## Given exercise
Please set out the rows below as a numbered list, leaving out any blank lines.

====== Dataset content

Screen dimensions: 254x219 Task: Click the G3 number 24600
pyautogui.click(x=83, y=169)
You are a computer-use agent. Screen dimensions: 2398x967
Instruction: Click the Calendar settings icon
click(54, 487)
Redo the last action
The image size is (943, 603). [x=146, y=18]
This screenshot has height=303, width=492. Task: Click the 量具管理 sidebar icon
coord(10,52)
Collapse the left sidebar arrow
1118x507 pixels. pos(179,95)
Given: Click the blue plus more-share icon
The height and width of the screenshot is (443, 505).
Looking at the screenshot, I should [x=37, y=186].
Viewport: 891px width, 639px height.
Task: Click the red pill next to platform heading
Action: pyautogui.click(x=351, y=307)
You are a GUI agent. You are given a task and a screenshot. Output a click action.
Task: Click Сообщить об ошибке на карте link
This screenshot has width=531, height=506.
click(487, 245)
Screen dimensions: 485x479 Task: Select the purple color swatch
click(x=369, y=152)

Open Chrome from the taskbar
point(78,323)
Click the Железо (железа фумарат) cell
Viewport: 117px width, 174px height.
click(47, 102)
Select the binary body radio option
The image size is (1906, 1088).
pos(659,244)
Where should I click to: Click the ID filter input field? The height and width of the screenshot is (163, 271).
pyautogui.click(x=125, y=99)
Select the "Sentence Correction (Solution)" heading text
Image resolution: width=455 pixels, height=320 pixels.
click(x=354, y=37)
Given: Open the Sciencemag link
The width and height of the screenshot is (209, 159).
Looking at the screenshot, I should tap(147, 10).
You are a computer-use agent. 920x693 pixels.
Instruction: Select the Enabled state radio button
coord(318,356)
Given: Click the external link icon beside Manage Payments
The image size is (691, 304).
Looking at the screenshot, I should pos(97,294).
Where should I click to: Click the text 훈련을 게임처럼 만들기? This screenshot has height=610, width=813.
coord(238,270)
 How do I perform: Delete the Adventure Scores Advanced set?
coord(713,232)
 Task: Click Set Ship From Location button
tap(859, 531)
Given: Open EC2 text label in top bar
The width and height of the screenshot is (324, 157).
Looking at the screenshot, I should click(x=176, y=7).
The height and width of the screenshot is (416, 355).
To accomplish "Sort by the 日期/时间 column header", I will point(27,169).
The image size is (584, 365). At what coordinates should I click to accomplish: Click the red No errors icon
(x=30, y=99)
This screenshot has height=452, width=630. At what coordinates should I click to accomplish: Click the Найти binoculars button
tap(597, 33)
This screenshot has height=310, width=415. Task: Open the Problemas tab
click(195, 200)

============

## Solution for this problem
1. Screen dimensions: 254x219 Task: Click the G3 number 24600
2. pyautogui.click(x=83, y=169)
3. You are a computer-use agent. Screen dimensions: 2398x967
4. Instruction: Click the Calendar settings icon
5. click(54, 487)
6. Redo the last action
7. The image size is (943, 603). [x=146, y=18]
8. This screenshot has height=303, width=492. Task: Click the 量具管理 sidebar icon
9. coord(10,52)
10. Collapse the left sidebar arrow
11. 1118x507 pixels. pos(179,95)
12. Given: Click the blue plus more-share icon
13. The height and width of the screenshot is (443, 505).
14. Looking at the screenshot, I should [x=37, y=186].
15. Viewport: 891px width, 639px height.
16. Task: Click the red pill next to platform heading
17. Action: pyautogui.click(x=351, y=307)
18. You are a GUI agent. You are given a task and a screenshot. Output a click action.
19. Task: Click Сообщить об ошибке на карте link
20. This screenshot has width=531, height=506.
21. click(487, 245)
22. Screen dimensions: 485x479 Task: Select the purple color swatch
23. click(x=369, y=152)
24. Open Chrome from the taskbar
25. point(78,323)
26. Click the Железо (железа фумарат) cell
27. Viewport: 117px width, 174px height.
28. click(47, 102)
29. Select the binary body radio option
30. The image size is (1906, 1088).
31. pos(659,244)
32. Where should I click to: Click the ID filter input field? The height and width of the screenshot is (163, 271).
33. pyautogui.click(x=125, y=99)
34. Select the "Sentence Correction (Solution)" heading text
35. Image resolution: width=455 pixels, height=320 pixels.
36. click(x=354, y=37)
37. Given: Open the Sciencemag link
38. The width and height of the screenshot is (209, 159).
39. Looking at the screenshot, I should tap(147, 10).
40. You are a computer-use agent. 920x693 pixels.
41. Instruction: Select the Enabled state radio button
42. coord(318,356)
43. Given: Click the external link icon beside Manage Payments
44. The image size is (691, 304).
45. Looking at the screenshot, I should pos(97,294).
46. Where should I click to: Click the text 훈련을 게임처럼 만들기? This screenshot has height=610, width=813.
47. coord(238,270)
48.  How do I perform: Delete the Adventure Scores Advanced set?
49. coord(713,232)
50.  Task: Click Set Ship From Location button
51. tap(859, 531)
52. Given: Open EC2 text label in top bar
53. The width and height of the screenshot is (324, 157).
54. Looking at the screenshot, I should click(x=176, y=7).
55. The height and width of the screenshot is (416, 355).
56. To accomplish "Sort by the 日期/时间 column header", I will point(27,169).
57. The image size is (584, 365). At what coordinates should I click to accomplish: Click the red No errors icon
58. (x=30, y=99)
59. This screenshot has height=452, width=630. At what coordinates should I click to accomplish: Click the Найти binoculars button
60. tap(597, 33)
61. This screenshot has height=310, width=415. Task: Open the Problemas tab
62. click(195, 200)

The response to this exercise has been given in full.